- [Exercise prompt]: Within the entries below, output exactly the lines between the line containing "The width and height of the screenshot is (504, 315)." and the line containing "Given: Select the 100G SSD云盘 value", inclusive, and omit any picture.

- [Input]:
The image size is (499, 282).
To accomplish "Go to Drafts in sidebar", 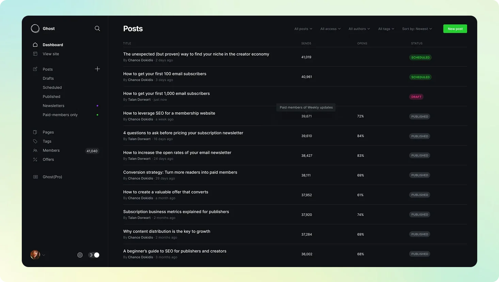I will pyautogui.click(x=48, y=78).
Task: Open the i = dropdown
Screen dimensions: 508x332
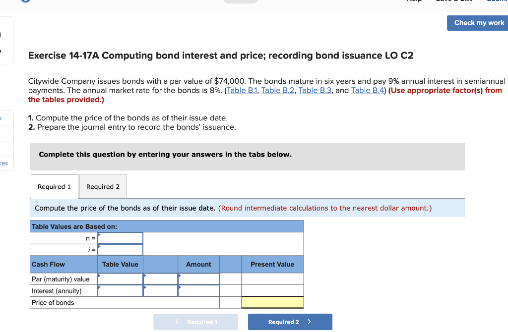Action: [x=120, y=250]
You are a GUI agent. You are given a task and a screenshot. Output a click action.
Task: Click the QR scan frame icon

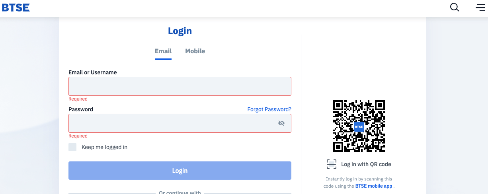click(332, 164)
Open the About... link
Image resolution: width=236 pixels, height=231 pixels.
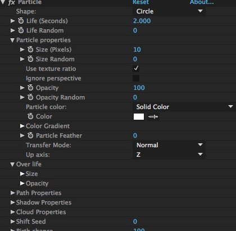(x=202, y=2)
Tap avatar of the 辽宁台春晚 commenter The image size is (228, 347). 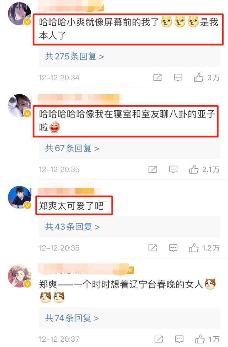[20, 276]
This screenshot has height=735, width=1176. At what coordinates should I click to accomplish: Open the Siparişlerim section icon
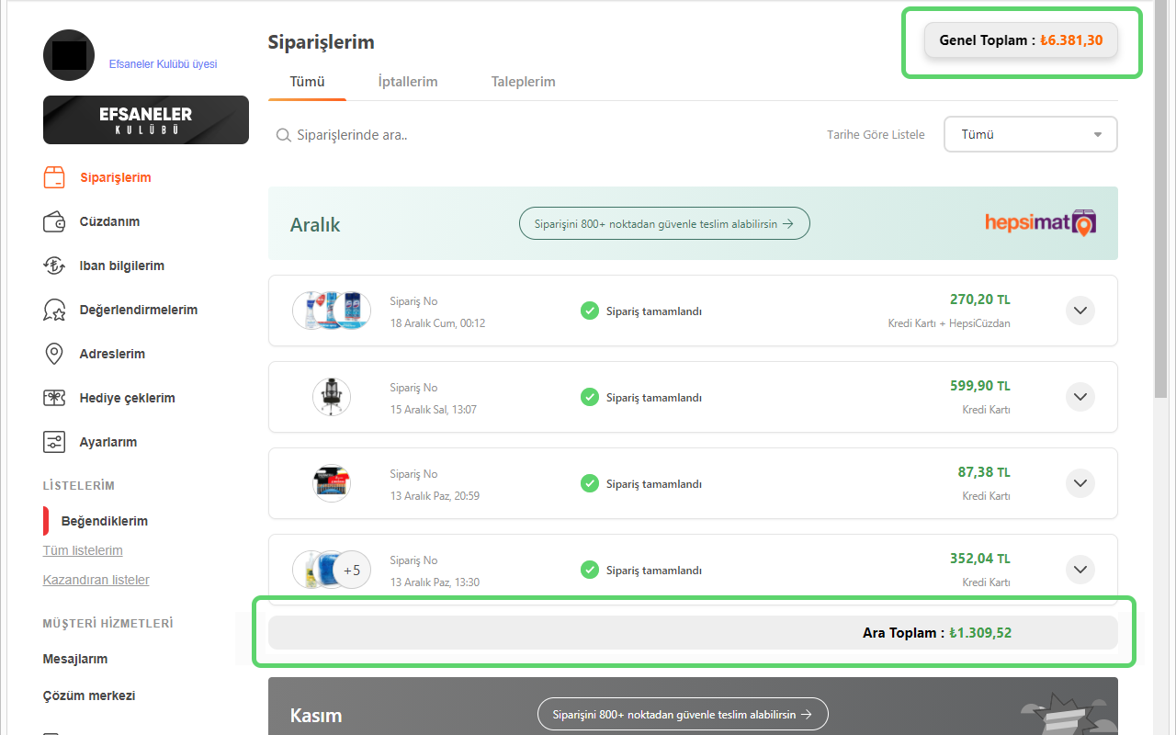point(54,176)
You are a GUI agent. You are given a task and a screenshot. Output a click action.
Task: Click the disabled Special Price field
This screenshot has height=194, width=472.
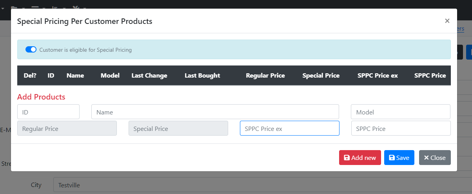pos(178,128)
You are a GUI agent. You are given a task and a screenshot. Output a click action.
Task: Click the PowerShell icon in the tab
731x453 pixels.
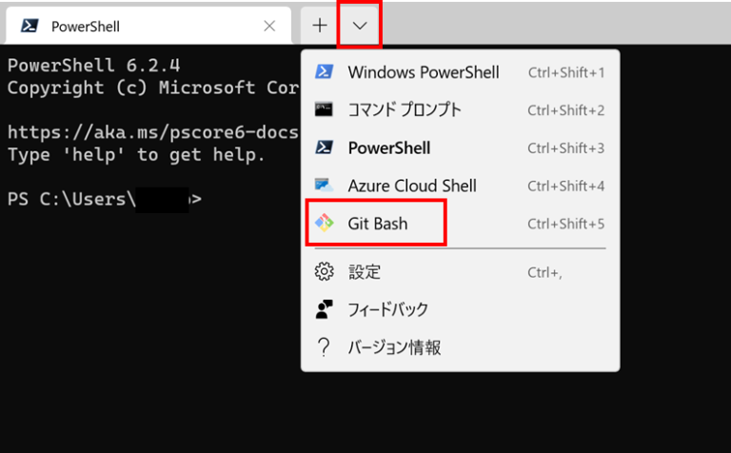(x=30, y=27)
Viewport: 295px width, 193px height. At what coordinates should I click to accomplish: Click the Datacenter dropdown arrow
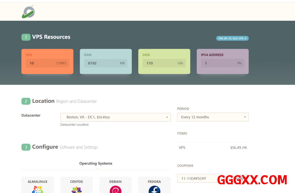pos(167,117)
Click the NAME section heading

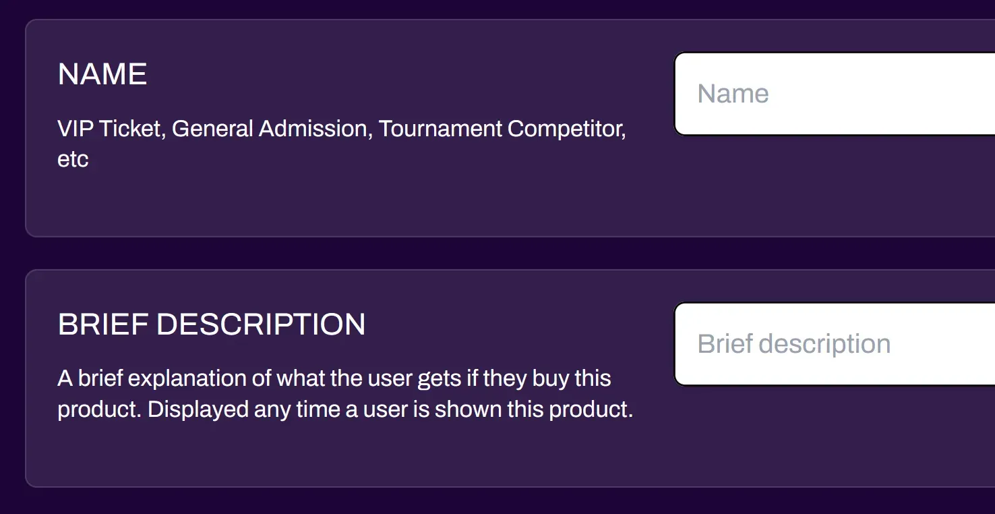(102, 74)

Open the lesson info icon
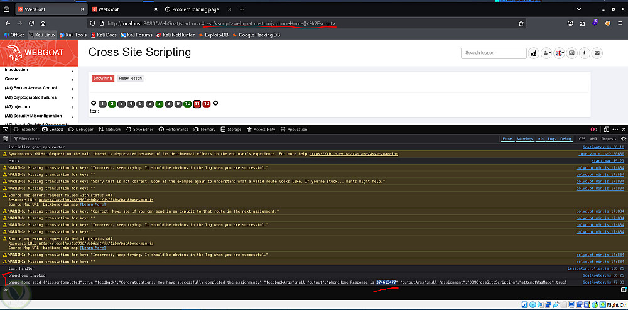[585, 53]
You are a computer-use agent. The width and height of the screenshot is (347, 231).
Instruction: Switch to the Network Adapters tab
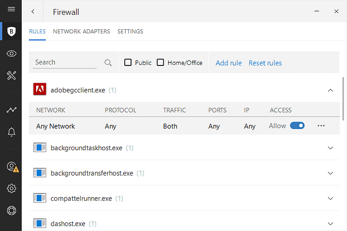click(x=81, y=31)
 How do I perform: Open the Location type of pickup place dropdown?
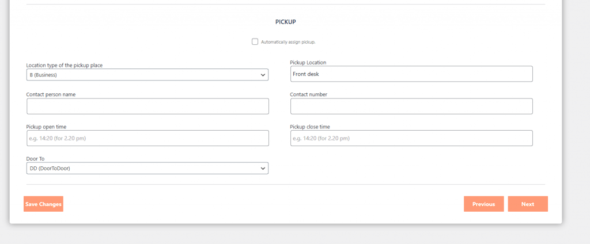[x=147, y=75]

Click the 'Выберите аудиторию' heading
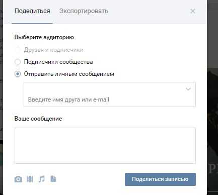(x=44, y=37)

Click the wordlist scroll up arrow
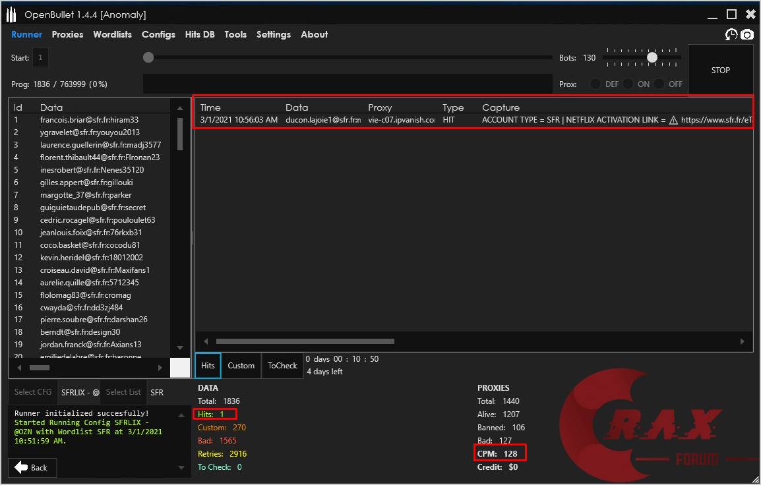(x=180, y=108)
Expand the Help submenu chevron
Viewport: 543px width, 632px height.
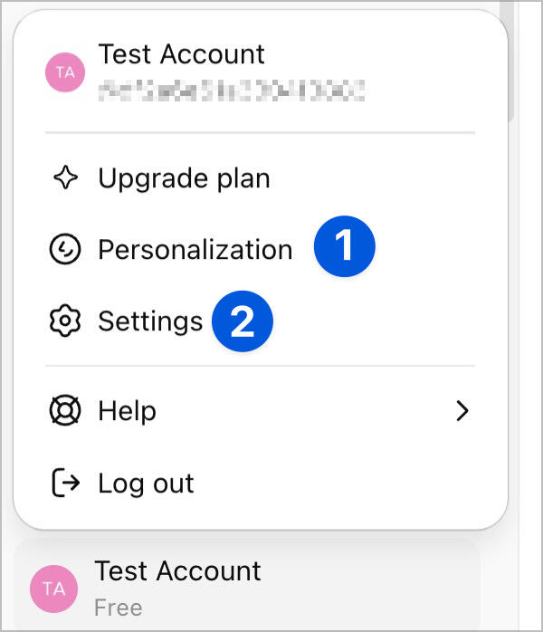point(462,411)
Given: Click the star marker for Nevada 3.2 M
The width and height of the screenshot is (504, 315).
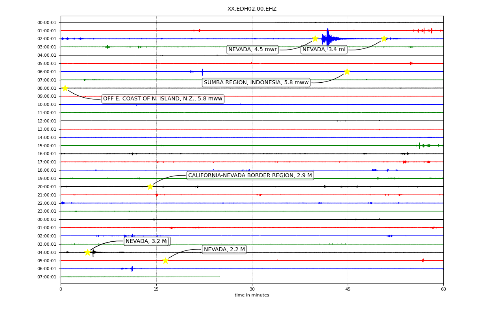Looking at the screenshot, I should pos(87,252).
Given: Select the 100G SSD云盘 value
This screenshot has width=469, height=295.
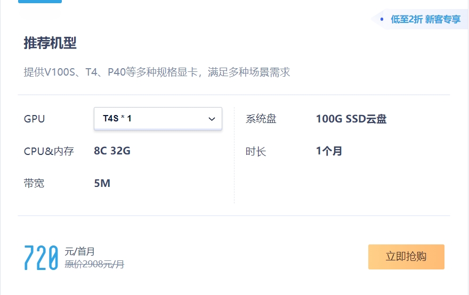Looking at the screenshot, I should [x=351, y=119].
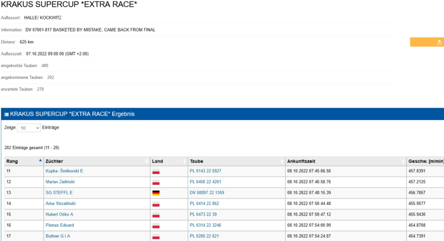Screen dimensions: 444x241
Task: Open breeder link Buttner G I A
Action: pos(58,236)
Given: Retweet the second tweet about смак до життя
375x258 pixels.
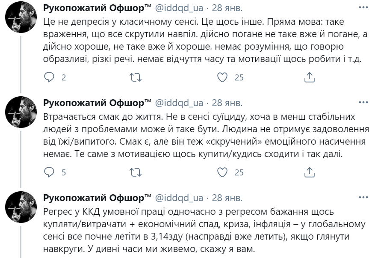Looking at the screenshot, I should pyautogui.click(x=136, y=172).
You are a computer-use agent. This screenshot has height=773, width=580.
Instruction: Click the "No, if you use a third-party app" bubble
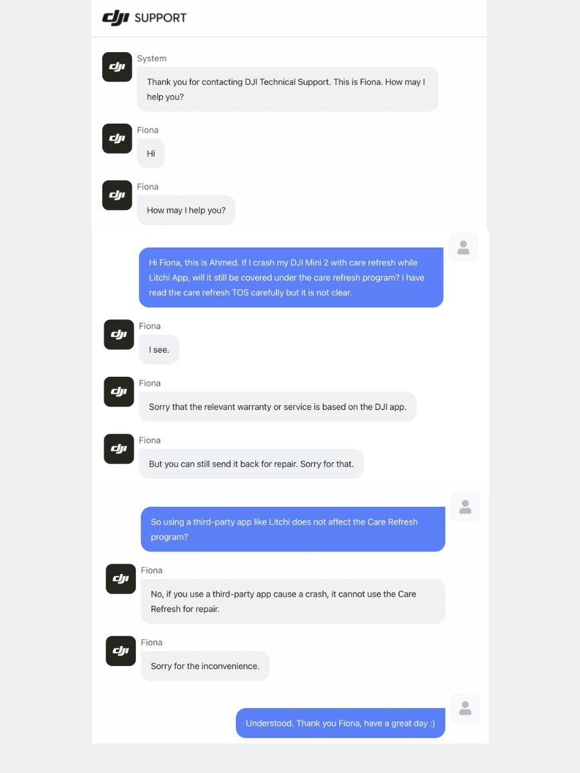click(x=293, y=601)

- [Output of the exercise]:
The width and height of the screenshot is (504, 315).
Looking at the screenshot, I should pos(87,252).
Given: Select the 100G SSD云盘 value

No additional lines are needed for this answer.